Overwhelmed, frustrated, anxious, sad, angry – those are the raw emotions that accompany a foreclosure on your home. The questions that will keep you up at night are, “How did I get into this mess? Will I lose the house? What are my options? Who will help me? Will my family ever recover financially?”
First of all, it’s important to remember that you’re not alone. About 34 million U.S. households, or roughly one-third of the nation—took money out of their homes in 2004 through 2007 by refinancing or borrowing against their equity, increasing their debt load. Many people who bought when prices were high used nontraditional mortgages. Chances are they were expecting to refinance or sell at a profit later. Others may have overstated their income levels in order to qualify without the mortgage broker’s knowledge. The point is, there are plenty of other Americans who are or have been in the same sinking boat as you. And scrambling back to high ground and even homeownership is possible. But there are pitfalls along the way to be wary of.
Watch Out For Scammers and Snakes
First of all, watch out for scammers who promise a quick fix. There are no quick fixes or easy paths out of this mess. These people may try to sell you on a lease-back plan that will keep you in your home. No worries, they’ll buy your house and let you live in it, only as a renter rather than owner. Generally, the terms are ridiculous and the plan is unworkable.
Other scammers call themselves “consultants” and charge big fees for doing little work, if much at all. In fact, they may charge you for steps you could have taken yourself. Not only does this kind of scam cause you to lose money, but you lose something even more valuable: time. You may believe the foreclosure “consultant” is handling the situation and you’ll do nothing during the crucial time period when action must be taken. By the time you realize you’ve been scammed, it is too late to get current on the loan, negotiate with the lender, sell the house, or find effective assistance.

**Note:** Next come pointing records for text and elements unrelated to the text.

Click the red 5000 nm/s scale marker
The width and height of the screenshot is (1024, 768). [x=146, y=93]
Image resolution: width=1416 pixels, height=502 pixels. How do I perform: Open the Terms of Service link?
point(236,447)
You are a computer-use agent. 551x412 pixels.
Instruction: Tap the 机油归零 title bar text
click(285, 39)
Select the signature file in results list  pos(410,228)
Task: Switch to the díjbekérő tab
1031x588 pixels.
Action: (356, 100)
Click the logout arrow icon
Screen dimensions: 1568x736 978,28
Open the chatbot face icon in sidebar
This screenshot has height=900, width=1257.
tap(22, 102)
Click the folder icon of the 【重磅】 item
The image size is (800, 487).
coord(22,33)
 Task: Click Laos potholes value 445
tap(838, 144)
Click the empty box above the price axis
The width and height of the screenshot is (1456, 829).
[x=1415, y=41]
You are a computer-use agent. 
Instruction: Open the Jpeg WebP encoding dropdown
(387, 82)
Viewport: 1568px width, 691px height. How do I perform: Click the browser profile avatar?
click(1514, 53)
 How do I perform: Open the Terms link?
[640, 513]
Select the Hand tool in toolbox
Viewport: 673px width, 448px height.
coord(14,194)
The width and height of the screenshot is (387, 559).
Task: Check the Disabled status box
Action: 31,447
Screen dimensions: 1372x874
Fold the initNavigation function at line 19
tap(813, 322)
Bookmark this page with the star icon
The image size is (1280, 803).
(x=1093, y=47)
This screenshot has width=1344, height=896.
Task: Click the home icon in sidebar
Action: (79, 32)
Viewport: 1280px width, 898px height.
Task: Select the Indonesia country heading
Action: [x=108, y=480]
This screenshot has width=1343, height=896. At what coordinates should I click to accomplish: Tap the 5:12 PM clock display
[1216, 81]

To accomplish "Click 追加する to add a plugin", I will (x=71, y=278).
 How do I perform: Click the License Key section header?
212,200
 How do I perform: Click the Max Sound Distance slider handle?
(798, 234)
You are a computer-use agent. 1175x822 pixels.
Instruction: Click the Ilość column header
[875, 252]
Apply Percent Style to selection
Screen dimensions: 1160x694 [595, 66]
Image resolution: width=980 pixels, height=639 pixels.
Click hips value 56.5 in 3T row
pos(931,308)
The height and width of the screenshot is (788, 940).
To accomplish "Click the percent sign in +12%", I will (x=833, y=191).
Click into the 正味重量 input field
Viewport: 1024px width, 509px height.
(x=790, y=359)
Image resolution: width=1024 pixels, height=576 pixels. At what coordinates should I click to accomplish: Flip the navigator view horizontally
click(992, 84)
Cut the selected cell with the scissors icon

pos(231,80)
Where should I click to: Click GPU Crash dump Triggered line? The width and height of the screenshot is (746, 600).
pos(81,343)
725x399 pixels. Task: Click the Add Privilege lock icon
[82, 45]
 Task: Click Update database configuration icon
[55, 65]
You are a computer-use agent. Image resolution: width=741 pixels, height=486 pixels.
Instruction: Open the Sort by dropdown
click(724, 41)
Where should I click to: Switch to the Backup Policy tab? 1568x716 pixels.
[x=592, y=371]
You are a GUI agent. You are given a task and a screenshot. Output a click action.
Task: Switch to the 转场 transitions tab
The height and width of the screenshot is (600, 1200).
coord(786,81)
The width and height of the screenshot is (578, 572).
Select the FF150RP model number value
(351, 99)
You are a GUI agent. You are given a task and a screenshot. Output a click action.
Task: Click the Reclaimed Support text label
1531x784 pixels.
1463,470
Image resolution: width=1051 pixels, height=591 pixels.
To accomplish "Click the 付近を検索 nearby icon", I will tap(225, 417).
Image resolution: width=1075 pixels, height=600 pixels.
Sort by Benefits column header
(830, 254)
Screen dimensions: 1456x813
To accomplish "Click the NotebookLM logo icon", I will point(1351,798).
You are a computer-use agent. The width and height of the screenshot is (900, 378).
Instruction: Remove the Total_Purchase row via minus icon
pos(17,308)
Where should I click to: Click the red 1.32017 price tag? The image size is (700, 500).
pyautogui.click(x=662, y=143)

Even worse than the lease-back scenario mentioned earlier, the scammer may actually steal your home out from under you by getting you to unwittingly sign ownership over to him. Sometimes, the homeowner believes they’re merely signing new loan documents to bring the mortgage current, but instead is signing title over to the scammer. Worst of all, the scammer may simply forge the homeowners’ signature on documents.
So how to tell these snakes in the grass from the people who can legitimately help you?
For one thing, legitimate foreclosure consultants don’t seek you out; you must go to them. If someone shows up at your door, smells your desperation and starts to smooth talk you, send them packing.
Many times scammers claim to be affiliated with the government or they’ll cozy up to something you have in common: Christian-to-Christian, Spanish-speaker to Spanish-speaker, or senior-to-senior.
They’ll claim their solution is “quick and easy” and urge you to stop all contact with the mortgage lender. These should all make warning bells and sirens go off in your head, but in your desperation, their plans may sound tempting.
Counteract their tactics by staying in touch with your lender, learning your options and keeping abreast of the entire foreclosure process. Get help from a HUD-approved housing counseling agency. If you don’t speak English, use your own translator. Do not rely on the translator provided by the company or organization helping you. Get everything in writing. Do not settle for verbal agreements or deals done with a handshake. Have a lawyer, financial professional, or trusted friend or relative review any documents. This is especially true if you are transferring title to your home to someone. Never sign a blank page or a document with blank lines.
More Time = Better Credit
So other than avoiding scammers and relying on those who can provide legitimate help, what does it take to move past this and back out into a sense of optimism?
The old adage is, “time heals all wounds” applies here, particularly when it comes to your credit. Raising your credit score from the dead is crucial toward recovery.
The bad news is, a foreclosure will push a credit score off a cliff, usually by 200 to 300 points. The minimum FICO score a lender will look at is 340, which is considered pretty abysmal. Add to that the fact that lenders have tightened credit since the economic plunge. It’s no longer easy to refinance a mortgage, even with a good credit history.
Ready for some good news? Of course you are. Although a foreclosure can remain on your credit score for seven years, the impact of foreclosure on your score gradually diminishes over time, especially if you have other active accounts and pay at least the minimum on time. Even the Federal Housing Administration will allow a new mortgage to be approved if a past foreclosure was more than five years old. If you keep all of your other credit obligations in good standing, your FICO score can begin to rebound in as little as two years. The important thing to remember is that a foreclosure is a single negative item. If you keep it isolated, it will be much less damaging to your credit score than if you had a foreclosure in addition to defaulting on other credit obligations.
Home Again, Home Again
Foreclosure doesn’t have to mean the end of homeownership forever. Sometimes it means hard lessons learned, a few years of lean living, but a turnaround in the end. And yes, even homeownership is possible again. When you are ready to apply for your new mortgage, do not try to hide the fact that you went through foreclosure. Just the opposite: reveal the level-headed steps you took to remedy the problems that led to your foreclosure.
There’s light at the end of this tunnel called “foresclosure.” (And, no, it’s not an oncoming train.) For guidance, turn to legal and financial professionals, ask for recommendations, and calmly start again.